*** Opening MATERIAL FOR THE TASK ***
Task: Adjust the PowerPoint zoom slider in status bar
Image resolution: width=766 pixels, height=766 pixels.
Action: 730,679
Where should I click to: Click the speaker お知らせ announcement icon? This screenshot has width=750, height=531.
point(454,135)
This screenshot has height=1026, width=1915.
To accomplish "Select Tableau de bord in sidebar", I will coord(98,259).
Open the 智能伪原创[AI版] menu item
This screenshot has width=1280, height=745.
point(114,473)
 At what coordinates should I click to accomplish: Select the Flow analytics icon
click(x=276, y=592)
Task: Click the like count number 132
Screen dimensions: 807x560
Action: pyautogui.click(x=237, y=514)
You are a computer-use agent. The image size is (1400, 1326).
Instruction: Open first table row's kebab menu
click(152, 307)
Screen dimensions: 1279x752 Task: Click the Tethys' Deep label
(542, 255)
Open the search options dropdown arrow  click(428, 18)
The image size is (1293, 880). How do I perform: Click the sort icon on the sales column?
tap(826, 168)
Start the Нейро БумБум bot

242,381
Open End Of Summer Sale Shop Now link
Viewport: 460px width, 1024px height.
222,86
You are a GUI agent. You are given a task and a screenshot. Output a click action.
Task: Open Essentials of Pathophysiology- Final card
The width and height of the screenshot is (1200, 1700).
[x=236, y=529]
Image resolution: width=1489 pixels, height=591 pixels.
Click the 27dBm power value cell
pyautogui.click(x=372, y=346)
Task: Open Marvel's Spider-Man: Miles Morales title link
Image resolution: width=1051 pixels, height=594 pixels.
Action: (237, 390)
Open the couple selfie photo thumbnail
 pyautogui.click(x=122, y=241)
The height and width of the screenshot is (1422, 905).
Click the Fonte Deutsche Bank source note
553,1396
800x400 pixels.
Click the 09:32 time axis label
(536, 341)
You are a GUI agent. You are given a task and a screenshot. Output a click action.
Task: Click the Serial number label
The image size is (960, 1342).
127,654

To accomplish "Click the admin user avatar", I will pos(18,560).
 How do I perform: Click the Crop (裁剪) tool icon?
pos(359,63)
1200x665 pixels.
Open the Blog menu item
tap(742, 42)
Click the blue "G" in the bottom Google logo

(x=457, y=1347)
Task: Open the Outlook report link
*** Closing MATERIAL FOR THE TASK ***
● EXERCISE DETAILS
Copy exactly, and only, the lines from the line that contains "Click the 09:32 time axis label" through the end of the data above.

● WRITTEN REPLY
Click the 09:32 time axis label
(536, 341)
You are a GUI agent. You are given a task and a screenshot. Output a click action.
Task: Click the Serial number label
The image size is (960, 1342).
127,654

To accomplish "Click the admin user avatar", I will pos(18,560).
 How do I perform: Click the Crop (裁剪) tool icon?
pos(359,63)
1200x665 pixels.
Open the Blog menu item
tap(742, 42)
Click the blue "G" in the bottom Google logo

(x=457, y=1347)
Task: Open the Outlook report link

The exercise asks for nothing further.